LÉGENDES
de
L'EURE


LE CHIEN DE MONTHULÉ

On voyait autrefois dans la ferme de Monthulé, dans la commune de Sainte Croix sur Aizier, un très beau chien au poil noir et luisant, au regard vif et intelligent, et ayant en apparence toutes les perfections d'un lévrier de fine race. Cet animal apparaissait à différentes heures du jour, et surtout la nuit, et parcourait tous les hameaux voisins.
Tout le monde le connaissait et l'aimait. On cherchait obstinément et par tous les moyens à vaincre ses goûts d'isolement ; douces paroles, gestes caressant, appâts engageants étaient employés inutilement ! Il se rapprochait bien un peu ; mais dès qu'on avançait la main pour le prendre, il s'échappait avec de prodigieuses gambades, qui souvent n'atteignaient pas moins de vingt pieds de haut.
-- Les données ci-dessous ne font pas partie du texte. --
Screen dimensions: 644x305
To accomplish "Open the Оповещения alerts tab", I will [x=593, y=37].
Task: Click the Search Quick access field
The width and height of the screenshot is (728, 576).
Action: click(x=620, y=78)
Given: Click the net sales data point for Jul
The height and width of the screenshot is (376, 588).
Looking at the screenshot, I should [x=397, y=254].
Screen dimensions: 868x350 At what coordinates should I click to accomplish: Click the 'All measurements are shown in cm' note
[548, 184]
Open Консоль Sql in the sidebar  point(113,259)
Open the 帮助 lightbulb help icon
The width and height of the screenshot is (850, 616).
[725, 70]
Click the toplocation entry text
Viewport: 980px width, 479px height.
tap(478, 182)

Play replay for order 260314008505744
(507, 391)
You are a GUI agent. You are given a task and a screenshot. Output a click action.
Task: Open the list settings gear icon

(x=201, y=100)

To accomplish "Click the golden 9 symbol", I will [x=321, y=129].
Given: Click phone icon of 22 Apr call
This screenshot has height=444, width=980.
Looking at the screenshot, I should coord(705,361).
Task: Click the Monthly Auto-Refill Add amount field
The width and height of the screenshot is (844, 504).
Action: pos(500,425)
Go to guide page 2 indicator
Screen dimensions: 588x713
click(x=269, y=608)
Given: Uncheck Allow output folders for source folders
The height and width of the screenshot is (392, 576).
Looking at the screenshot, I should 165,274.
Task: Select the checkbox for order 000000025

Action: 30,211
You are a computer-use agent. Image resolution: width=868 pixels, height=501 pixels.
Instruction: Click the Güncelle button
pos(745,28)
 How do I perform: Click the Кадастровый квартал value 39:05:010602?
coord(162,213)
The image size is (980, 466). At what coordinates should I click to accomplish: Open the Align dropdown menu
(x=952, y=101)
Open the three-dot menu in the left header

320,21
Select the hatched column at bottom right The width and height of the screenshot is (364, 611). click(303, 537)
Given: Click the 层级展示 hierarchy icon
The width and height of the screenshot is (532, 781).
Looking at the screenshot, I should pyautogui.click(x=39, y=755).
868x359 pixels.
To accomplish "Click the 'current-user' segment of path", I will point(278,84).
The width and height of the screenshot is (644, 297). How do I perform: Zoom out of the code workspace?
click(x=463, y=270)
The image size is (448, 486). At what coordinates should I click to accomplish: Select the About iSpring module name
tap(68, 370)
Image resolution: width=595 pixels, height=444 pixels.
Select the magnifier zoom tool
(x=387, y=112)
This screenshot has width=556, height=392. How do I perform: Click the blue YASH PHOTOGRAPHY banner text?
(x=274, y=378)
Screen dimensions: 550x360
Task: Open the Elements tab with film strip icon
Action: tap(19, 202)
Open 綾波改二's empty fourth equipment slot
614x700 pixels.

Ce qu'il y avait de plus étrange encore, et qui fait naître dans les esprits mille conjectures bizarres les unes que les autres, c'est que ce beau chien, si indifférent pour l'espèce humaine, à laquelle il ne causait d'ailleurs aucun désagrément, était le mortel ennemi de la race canine

À partir du jour où il était venu s'installer à Monthulé, on n'avait pu garder ni élever aucun animal de son espèce ; il tourmentait si fort, de toutes les manières, les autres chiens que ceux-ci mouraient ou prenaient la fuite. Ce lévrier fantastique était le chien d'un voyageur. S'étant aventuré dans la ferme, il avait été pris et tué par le propriétaire.
À peu de temps de cette exécution, le maître de l'animal mis à mort, après nombre de démarches pour retrouver son chien auquel il tenait beaucoup, s'en vint le demander à la ferme... On lui répondit qu'en effet, on avait vu le lévrier, mais qu'il était mort quelques jours après son arrivée de maladie. Le voyageur, doutant un peu de la véracité de ses interlocuteurs, leur dit avec une singulière inflexion de voix sous laquelle perçait une menace :
- Si vous ne dites pas vrai, on le saura bien.
Depuis ce jour, l'animal merveilleux commença ses promenades vagabondes et se montra aux gens de la ferme comme un reproche vivant jusqu'au moment où ceux-ci détruisirent la cave qui lui servait de retraite. N'ayant plus alors d'endroit pour se cacher, il ne reparut plus.